• Инструкция к заданию: Подхватите текст о чиновниках-взяточниках в рассказах Мельникова и напишите продолжение, которое начинается сразу после его последнего предложения.

• Выбранный отрывок:
....

Истинные «герои» всех этих рассказов — уездные или губернские чиновники различных рангов — от какого-нибудь исправника или станового до управляющего казенной палатой. В среде этих людей властвуют законы разбойничьей шайки. Грабительство для них — дело заурядное и естественное: брать бери, не задумаваясь, только знай, с кем и когда поделиться добычей. Правда, некоторые из них различали виды грабежа; считалось, например, что «казной корыстоваться не в пример способнее, чем взятки брать…». Способы ограбления казны, глядя по обстоятельствам, были довольно разнообразны, но все без исключения цинически просты — изощряться особенно было не из чего, потому что наказывать было, собственно, некому. Но как ни отвратительно казнокрадство, Мельников обращал внимание прежде всего на взяточников — и не столько на тех, кто с купцами да подрядчиками дело имел, сколько на тех, кто драл непосредственно с народа. Именно здесь нагляднее всего обнаруживалась антинародная сущность бюрократической машины.

....

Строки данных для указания

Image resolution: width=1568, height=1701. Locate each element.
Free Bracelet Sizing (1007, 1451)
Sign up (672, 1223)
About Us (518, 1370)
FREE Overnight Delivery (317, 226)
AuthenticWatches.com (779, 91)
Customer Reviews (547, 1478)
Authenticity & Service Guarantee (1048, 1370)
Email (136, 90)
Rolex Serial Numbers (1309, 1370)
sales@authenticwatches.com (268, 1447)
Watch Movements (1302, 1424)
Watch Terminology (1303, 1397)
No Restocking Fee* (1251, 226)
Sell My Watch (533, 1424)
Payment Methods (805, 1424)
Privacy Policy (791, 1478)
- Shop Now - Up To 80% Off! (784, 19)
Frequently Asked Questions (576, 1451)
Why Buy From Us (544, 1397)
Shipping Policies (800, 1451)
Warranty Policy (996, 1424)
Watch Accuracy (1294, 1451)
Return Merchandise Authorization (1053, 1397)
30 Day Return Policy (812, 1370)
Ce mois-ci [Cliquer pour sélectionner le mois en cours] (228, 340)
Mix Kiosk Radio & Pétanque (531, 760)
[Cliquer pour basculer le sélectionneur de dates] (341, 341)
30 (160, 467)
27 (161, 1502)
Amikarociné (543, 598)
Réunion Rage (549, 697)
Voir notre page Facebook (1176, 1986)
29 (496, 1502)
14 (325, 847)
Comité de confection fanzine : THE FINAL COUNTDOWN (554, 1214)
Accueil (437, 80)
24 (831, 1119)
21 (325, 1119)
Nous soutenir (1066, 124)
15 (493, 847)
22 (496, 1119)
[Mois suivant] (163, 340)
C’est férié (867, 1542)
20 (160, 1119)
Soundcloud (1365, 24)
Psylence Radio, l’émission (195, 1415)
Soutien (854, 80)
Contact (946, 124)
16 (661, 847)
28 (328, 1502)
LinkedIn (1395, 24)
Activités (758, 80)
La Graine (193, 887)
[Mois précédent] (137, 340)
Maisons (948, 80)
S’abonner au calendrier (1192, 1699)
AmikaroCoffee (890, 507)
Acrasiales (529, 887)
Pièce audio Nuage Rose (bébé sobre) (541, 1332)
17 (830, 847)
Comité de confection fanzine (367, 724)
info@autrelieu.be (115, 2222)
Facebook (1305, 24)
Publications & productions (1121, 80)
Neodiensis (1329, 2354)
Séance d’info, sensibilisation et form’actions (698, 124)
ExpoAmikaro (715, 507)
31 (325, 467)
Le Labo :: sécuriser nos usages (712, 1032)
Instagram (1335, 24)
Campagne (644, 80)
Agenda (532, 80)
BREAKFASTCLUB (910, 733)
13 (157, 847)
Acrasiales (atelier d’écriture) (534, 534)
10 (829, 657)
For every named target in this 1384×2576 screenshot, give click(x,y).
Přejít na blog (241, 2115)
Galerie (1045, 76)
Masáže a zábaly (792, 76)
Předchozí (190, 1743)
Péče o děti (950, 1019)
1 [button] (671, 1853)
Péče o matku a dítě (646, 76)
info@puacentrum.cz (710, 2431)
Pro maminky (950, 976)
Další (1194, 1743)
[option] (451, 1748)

....

• Письменный ответ:
Хвалители самодержавия — и купленные и доброхотные — без устали твердили о его цивилизаторской миссии, о том, что оно является носителем строгой законности. Мельников и сам совсем еще недавно склонен был верить этой легенде. Теперь он с возмущением обнажал ее лживость. «Закон, как толково ни будь написан, все в наших руках, — разъясняет Поярков. — А мужик что понимает? Он человек простой, только охает да в затылке чешет. До бога, говорит, высоко, до царя далеко». Действительно, мужик — темный и забитый — жил, как на осадном положении. В деревне его грабили местные и налетные начальники, в городе — городские. «Всякий… с тебя сорвать норовит: и городничий, и квартальный, и исправник; будочник привяжется — и будочника ублаготвори…»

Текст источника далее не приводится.